機械に関わる約款 Institute Replacement Clause

概要

Institute Replacement Clause(協会機械修繕約款)は、保険対象の機械の一部が損傷または滅失した場合に、その部分の取替えや修繕にかかる費用を補償する約款です。損害部分の修理費用に加え、必要に応じて輸送費用や再取付費用も補償対象となりますが、保険責任は機械全体の保険価額を超えないとされています。

目的・役割

この約款の目的は、機械の一部分の損害に対して過剰な補償を避けつつ、実際に必要な修繕費用を適切に補償することにあります。

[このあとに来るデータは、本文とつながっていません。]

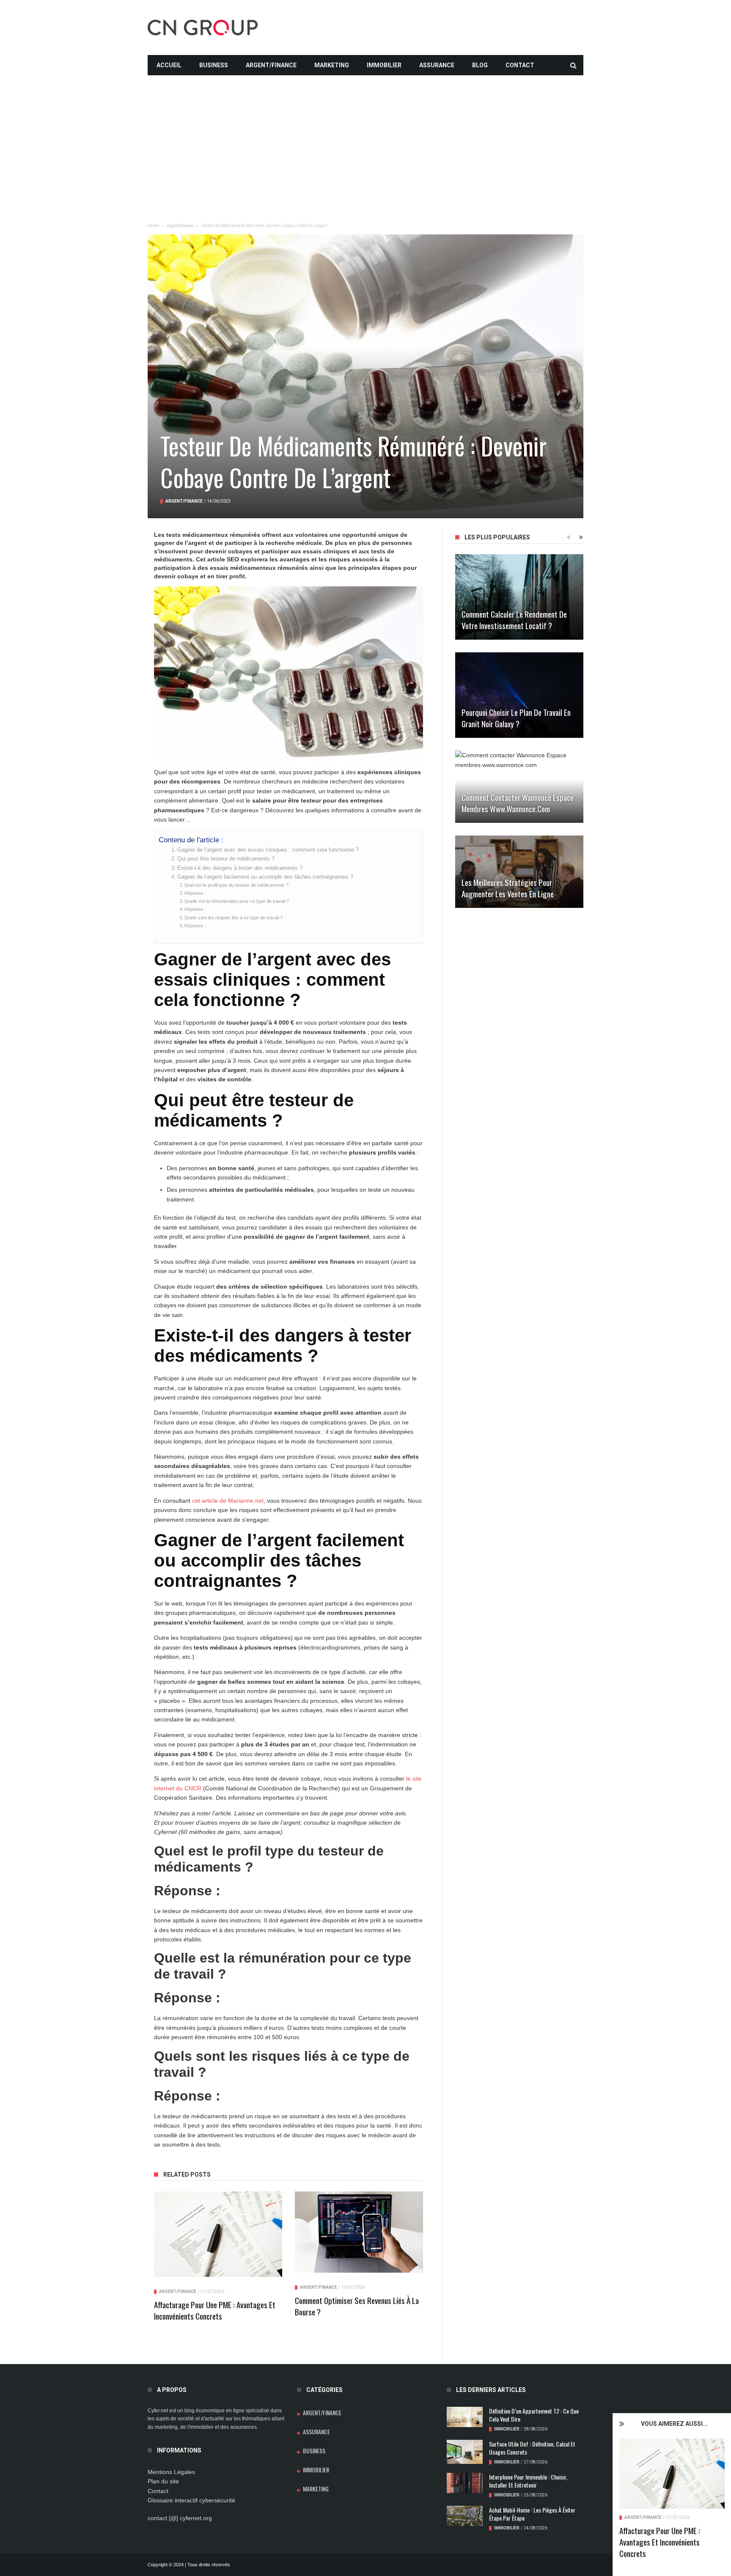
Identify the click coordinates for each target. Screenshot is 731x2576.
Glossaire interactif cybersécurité (191, 2500)
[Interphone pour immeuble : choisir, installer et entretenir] (465, 2483)
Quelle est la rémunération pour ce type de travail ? (236, 901)
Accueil (169, 65)
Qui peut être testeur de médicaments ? (226, 859)
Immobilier (384, 65)
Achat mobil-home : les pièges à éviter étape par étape (532, 2513)
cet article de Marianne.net (228, 1500)
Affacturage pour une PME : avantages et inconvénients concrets (659, 2541)
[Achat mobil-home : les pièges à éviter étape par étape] (465, 2516)
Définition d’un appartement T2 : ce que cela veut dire (534, 2414)
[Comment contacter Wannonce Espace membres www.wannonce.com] (519, 787)
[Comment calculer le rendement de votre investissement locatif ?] (519, 597)
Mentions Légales (171, 2472)
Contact (520, 65)
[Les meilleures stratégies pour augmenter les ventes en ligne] (519, 872)
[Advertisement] (365, 134)
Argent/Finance (271, 65)
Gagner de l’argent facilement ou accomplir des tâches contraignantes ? (265, 877)
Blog (480, 65)
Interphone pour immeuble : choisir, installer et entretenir (528, 2480)
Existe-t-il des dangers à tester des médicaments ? (239, 868)
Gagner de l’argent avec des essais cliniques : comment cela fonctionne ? (268, 850)
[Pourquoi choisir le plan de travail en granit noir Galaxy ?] (519, 695)
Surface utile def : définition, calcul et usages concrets (532, 2447)
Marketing (331, 65)
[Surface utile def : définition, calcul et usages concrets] (465, 2452)
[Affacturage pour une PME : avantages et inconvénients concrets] (672, 2474)
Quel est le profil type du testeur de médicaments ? (236, 885)
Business (213, 65)
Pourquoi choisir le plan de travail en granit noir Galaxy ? (516, 717)
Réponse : (195, 893)
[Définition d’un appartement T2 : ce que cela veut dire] (465, 2417)
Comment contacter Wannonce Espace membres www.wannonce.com (518, 802)
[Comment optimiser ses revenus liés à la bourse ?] (359, 2232)
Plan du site (163, 2481)
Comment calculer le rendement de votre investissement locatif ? (514, 619)
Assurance (436, 65)
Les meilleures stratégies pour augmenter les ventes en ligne (508, 887)
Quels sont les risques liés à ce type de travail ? (233, 917)
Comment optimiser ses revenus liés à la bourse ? (357, 2306)
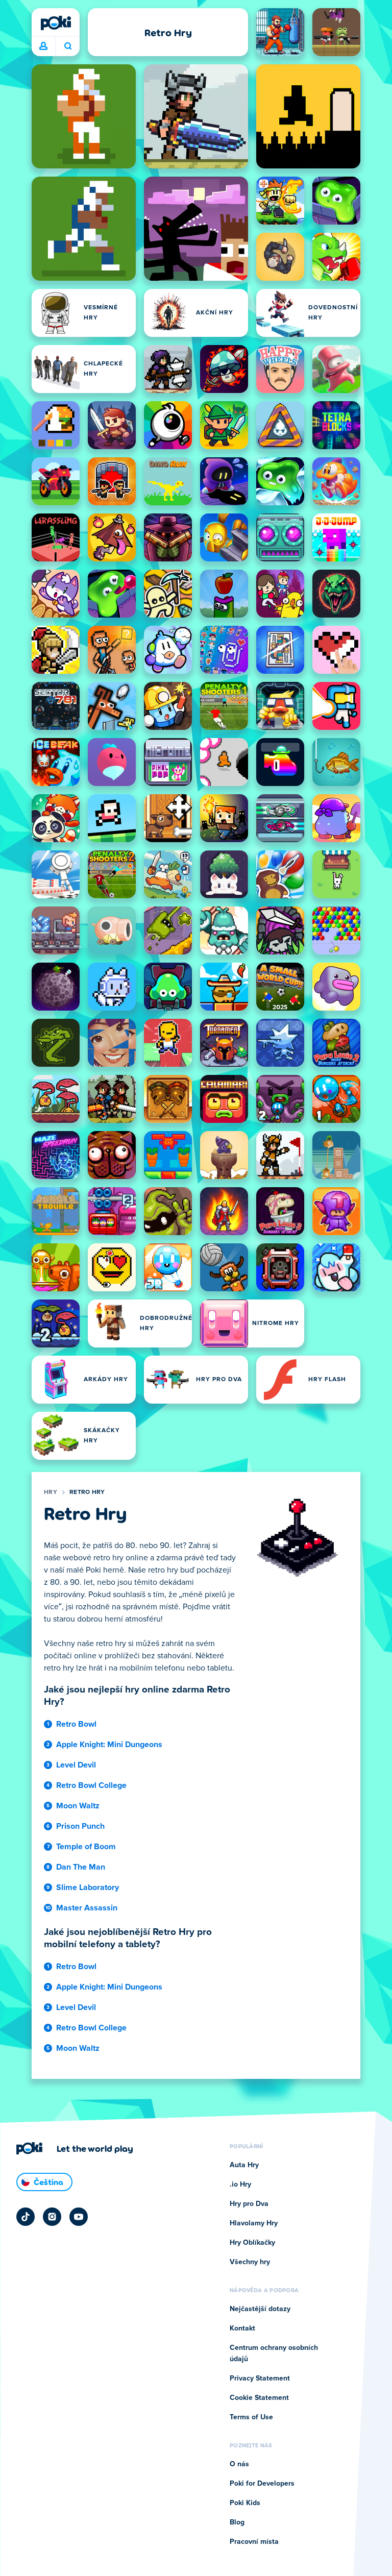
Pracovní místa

これにより、機械全体の価値に基づいた合理的な保険責任の範囲内で、損害部分の修理や交換を円滑に行えるようにする役割を果たします。

特徴

  1. 損害を受けた機械の一部に対し、取替部品費用または修繕費用を補償する。
  2. 補償には、必要に応じて輸送費用や再取付費用も含まれるが、関税は保険金額に全額含まれている場合のみ追加関税も補償される。
  3. 保険者の責任は、機械完成品の保険価額を超えない。

実務上のポイント

  • 損害部分の修理や交換にかかる費用を明確に把握し、保険金請求時に適切に証明することが重要です。
  • 関税や航空輸送費用の補償を希望する場合は、保険契約にこれらの担保を付加する必要があります。
  • 保険責任の上限が機械全体の保険価額であるため、部分損害の補償額が過大にならないよう注意が必要です。

注意点

  • 関税の補償は、保険金額に関税が全額含まれている場合に限られるため、契約内容の確認が必要です。
  • 輸送費用や再取付費用は、実際に支出があった場合のみ補償対象となることが一般的です。
  • 保険者の責任限度を超える損害については補償されないため、保険価額の設定に注意が必要です。

具体例

例えば、輸入機械の一部が輸送中に損傷した場合、損害部分の交換部品代と修理費用に加え、部品の輸送費や現地での再取付費用が補償されます。関税が保険金額に含まれている場合は、追加で発生した関税も補償されることがあります。ただし、保険者の補償額は機械全体の保険価額を超えません。

関連用語

  • 機械保険
  • 分損
  • 関税補償
  • 輸送費用補償
  • 保険約款
  • 修繕費用
  • 保険責任限度

まとめ

Institute Replacement Clauseは、機械の部分損害に対し合理的な修繕費用を補償する約款であり、関税や輸送費用の補償条件も明確に定められています。保険責任は機械全体の保険価額を超えないため、契約内容の確認と適切な保険価額設定が重要とされます。